Dataset entries:
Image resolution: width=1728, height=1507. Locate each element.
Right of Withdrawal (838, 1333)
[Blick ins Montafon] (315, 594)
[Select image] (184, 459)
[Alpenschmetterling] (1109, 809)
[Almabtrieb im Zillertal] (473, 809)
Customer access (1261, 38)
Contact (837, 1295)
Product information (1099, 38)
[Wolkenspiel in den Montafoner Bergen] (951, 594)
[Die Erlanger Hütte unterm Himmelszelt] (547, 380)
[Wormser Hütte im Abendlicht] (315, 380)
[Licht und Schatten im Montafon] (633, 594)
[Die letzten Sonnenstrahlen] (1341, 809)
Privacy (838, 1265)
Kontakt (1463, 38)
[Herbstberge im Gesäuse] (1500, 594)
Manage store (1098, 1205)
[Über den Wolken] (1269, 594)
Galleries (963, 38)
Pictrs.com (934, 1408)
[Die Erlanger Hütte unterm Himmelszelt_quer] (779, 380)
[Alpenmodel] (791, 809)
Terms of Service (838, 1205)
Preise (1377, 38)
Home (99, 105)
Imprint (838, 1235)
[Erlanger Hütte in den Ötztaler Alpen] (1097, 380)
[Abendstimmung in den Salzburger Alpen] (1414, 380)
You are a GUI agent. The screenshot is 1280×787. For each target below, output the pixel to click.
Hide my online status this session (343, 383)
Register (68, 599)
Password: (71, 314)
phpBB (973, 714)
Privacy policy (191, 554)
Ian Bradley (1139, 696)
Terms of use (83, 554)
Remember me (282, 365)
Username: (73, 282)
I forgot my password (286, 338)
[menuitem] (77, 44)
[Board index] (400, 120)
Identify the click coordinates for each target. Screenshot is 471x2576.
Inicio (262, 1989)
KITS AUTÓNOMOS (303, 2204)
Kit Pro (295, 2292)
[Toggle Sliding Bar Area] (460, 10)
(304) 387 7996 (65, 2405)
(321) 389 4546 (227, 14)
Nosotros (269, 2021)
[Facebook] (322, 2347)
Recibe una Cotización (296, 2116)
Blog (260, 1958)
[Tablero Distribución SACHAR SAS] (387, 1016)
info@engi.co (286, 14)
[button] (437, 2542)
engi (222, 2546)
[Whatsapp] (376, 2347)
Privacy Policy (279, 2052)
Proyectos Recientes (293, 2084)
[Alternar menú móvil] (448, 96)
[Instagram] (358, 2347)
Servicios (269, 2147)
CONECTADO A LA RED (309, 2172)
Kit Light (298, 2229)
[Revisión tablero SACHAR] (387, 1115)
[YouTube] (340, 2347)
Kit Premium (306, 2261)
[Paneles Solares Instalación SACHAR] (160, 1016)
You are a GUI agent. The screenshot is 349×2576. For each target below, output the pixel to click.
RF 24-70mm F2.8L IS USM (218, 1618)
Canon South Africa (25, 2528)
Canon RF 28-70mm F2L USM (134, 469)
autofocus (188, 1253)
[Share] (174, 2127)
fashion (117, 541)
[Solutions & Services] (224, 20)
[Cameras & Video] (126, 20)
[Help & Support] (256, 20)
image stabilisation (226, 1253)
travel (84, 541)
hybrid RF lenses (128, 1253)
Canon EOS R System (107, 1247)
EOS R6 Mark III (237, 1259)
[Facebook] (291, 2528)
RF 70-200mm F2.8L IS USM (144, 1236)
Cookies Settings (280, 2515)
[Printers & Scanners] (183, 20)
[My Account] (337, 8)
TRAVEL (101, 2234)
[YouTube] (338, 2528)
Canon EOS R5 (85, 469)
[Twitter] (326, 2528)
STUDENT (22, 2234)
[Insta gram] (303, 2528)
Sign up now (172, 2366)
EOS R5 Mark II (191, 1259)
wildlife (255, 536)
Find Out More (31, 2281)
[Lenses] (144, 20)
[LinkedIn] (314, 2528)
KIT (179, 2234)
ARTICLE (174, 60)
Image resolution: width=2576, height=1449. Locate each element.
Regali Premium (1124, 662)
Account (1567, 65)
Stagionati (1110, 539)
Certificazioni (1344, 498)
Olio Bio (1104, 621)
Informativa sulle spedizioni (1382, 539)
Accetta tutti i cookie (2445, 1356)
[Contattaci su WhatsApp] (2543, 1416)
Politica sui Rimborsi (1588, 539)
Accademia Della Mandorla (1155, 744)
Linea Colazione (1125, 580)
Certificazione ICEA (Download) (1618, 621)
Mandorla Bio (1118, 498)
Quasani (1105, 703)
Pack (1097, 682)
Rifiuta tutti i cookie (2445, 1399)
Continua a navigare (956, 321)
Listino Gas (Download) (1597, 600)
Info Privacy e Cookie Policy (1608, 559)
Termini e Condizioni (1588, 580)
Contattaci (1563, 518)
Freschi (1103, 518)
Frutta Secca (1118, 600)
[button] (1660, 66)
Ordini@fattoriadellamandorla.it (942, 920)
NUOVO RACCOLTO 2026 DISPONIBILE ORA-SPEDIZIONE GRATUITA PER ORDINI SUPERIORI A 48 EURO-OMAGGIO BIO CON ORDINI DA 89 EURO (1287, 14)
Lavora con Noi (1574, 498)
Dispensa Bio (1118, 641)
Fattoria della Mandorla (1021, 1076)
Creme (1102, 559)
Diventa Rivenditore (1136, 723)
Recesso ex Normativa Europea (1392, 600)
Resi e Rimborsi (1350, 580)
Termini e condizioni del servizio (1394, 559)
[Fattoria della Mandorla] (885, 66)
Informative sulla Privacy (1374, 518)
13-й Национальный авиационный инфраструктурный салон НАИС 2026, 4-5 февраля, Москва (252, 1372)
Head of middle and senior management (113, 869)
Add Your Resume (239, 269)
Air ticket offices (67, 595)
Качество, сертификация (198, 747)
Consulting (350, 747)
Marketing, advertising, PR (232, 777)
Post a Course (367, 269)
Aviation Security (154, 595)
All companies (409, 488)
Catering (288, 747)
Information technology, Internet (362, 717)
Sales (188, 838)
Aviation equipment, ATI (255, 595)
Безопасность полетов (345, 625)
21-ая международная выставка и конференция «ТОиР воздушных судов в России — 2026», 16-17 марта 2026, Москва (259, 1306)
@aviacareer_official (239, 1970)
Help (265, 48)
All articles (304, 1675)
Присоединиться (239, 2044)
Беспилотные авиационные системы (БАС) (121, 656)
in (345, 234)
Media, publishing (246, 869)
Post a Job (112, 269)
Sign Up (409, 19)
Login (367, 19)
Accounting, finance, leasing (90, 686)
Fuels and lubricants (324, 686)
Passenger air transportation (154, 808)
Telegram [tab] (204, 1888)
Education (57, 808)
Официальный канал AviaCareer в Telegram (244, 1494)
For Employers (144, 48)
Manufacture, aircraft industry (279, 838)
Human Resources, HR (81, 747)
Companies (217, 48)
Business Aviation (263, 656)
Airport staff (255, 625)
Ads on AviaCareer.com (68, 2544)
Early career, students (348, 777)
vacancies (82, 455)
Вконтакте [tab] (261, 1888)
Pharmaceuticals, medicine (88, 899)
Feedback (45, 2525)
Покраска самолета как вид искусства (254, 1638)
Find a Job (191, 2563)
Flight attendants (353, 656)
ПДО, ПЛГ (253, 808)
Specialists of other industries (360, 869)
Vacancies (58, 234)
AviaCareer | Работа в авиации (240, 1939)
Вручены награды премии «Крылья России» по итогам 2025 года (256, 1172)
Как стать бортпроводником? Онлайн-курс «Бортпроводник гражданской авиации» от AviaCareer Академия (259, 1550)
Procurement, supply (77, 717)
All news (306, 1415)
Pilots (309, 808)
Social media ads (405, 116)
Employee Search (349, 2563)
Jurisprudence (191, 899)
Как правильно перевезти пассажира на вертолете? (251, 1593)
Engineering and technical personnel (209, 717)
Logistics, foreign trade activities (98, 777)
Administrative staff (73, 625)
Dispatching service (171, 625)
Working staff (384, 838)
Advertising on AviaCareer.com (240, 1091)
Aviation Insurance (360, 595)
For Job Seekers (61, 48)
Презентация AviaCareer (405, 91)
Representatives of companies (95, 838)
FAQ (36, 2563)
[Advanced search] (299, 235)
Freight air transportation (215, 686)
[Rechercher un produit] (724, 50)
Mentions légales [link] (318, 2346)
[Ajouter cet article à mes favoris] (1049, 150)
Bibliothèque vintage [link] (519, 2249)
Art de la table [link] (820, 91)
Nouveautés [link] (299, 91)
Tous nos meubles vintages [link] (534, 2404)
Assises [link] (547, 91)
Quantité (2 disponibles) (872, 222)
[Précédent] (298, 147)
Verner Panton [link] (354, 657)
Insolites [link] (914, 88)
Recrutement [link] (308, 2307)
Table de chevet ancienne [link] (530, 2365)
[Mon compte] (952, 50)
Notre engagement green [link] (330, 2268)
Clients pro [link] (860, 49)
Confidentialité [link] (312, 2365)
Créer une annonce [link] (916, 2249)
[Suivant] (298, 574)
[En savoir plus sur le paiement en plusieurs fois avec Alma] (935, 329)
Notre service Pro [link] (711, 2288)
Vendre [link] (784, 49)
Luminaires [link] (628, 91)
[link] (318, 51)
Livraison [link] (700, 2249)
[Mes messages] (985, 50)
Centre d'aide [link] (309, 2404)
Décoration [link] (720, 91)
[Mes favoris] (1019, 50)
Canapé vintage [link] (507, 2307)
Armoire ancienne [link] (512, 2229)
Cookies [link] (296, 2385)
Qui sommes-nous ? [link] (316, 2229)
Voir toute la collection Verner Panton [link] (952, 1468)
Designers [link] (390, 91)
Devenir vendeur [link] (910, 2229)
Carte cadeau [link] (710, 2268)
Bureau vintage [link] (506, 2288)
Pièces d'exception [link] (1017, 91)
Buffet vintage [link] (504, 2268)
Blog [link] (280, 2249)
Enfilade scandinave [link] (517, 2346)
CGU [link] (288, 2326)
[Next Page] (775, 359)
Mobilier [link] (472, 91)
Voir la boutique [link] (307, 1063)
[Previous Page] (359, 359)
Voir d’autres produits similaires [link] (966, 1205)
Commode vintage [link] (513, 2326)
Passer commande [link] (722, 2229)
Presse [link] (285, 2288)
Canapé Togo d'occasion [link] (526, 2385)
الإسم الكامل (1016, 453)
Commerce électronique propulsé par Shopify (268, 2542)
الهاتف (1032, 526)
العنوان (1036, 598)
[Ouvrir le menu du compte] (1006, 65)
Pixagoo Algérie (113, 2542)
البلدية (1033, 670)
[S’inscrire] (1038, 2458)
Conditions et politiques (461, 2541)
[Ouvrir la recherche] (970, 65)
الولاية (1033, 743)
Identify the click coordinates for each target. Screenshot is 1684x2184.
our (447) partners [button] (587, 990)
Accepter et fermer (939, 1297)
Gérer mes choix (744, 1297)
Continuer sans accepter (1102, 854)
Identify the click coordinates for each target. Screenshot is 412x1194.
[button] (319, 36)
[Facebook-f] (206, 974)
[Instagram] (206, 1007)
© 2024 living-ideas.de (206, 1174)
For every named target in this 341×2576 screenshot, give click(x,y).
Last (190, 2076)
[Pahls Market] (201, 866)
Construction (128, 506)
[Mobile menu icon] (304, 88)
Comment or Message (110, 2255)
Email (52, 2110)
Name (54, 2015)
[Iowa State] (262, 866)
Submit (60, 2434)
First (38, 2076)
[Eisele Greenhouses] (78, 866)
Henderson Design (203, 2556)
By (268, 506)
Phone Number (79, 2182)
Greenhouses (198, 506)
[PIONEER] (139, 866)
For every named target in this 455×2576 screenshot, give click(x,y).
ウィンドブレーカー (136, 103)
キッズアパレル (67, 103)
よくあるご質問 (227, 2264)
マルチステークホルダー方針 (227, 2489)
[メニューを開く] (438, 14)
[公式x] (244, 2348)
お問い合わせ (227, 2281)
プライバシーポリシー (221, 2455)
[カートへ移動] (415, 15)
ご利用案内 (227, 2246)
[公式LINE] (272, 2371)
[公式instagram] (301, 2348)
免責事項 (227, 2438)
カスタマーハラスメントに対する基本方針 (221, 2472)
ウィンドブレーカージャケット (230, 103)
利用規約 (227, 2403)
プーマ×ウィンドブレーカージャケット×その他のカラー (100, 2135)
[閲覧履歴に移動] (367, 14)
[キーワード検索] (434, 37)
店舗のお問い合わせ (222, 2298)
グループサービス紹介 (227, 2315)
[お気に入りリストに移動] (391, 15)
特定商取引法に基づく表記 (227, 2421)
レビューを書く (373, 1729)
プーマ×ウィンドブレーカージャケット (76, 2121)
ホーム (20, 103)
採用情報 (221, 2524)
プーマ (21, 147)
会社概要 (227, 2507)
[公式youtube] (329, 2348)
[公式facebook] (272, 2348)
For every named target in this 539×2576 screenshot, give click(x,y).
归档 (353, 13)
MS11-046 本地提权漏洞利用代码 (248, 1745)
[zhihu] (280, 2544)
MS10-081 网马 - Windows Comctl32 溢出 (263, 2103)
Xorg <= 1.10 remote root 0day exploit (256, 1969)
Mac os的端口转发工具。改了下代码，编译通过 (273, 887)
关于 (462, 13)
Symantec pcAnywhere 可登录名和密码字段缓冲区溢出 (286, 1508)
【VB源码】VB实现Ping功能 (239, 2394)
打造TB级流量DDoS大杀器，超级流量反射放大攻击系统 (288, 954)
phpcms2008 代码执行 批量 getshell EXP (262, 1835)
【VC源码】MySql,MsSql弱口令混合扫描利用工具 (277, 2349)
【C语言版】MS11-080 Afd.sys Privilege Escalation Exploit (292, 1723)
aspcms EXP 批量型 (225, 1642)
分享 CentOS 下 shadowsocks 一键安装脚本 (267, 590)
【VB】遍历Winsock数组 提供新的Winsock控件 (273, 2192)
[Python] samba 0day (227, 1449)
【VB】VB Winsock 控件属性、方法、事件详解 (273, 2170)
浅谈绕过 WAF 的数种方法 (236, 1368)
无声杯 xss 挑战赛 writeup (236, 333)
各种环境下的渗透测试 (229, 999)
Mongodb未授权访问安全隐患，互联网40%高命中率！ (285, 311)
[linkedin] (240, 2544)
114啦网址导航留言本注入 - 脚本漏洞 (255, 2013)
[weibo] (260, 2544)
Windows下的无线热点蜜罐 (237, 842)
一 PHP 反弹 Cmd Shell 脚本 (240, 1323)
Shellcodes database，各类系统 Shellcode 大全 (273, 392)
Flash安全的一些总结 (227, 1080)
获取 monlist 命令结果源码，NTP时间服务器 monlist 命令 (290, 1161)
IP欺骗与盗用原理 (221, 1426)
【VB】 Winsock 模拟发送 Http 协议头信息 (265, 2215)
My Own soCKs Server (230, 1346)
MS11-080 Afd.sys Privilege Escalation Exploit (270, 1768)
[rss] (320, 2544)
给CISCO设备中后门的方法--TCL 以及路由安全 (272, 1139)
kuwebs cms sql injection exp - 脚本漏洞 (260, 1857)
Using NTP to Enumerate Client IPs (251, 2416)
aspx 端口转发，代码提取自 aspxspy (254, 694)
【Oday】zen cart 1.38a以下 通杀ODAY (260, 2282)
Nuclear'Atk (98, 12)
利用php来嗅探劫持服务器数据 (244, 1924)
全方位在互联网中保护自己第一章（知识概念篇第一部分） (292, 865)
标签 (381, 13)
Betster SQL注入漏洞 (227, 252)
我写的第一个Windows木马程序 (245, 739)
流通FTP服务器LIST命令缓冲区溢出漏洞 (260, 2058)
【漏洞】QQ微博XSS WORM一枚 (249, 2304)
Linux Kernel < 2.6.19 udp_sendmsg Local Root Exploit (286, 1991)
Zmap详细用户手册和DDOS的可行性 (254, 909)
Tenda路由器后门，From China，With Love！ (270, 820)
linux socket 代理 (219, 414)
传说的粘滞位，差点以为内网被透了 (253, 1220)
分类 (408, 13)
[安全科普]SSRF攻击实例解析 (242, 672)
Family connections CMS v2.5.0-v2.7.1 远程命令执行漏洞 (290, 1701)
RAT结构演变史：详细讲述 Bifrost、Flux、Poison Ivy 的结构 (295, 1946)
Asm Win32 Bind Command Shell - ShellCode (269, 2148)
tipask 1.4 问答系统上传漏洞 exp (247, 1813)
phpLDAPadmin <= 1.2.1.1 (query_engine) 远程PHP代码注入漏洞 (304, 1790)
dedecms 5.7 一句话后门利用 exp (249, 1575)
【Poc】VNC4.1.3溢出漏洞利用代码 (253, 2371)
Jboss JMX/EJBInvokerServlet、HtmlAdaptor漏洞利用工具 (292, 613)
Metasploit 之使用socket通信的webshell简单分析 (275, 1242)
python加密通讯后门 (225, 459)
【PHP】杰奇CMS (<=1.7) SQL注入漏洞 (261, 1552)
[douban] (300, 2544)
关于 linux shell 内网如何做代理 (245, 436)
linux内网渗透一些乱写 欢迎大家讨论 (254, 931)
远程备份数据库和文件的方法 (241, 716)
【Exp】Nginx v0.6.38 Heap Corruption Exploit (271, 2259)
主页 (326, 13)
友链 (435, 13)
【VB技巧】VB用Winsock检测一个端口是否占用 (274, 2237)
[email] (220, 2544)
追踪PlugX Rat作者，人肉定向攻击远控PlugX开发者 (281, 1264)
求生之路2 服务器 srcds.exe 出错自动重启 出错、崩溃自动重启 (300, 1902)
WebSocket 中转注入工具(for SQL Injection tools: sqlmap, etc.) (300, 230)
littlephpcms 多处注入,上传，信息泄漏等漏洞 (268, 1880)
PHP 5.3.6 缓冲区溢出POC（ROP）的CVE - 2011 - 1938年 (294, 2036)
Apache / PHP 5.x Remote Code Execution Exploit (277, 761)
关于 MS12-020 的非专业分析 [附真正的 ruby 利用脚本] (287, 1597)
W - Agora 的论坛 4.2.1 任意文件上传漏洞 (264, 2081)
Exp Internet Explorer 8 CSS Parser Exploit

▶ What you will do
What lines above hold the word "SACHAR"? List them all.

▶ Answer section
[Tablero Distribución SACHAR SAS] (387, 1016)
[Revisión tablero SACHAR] (387, 1115)
[Paneles Solares Instalación SACHAR] (160, 1016)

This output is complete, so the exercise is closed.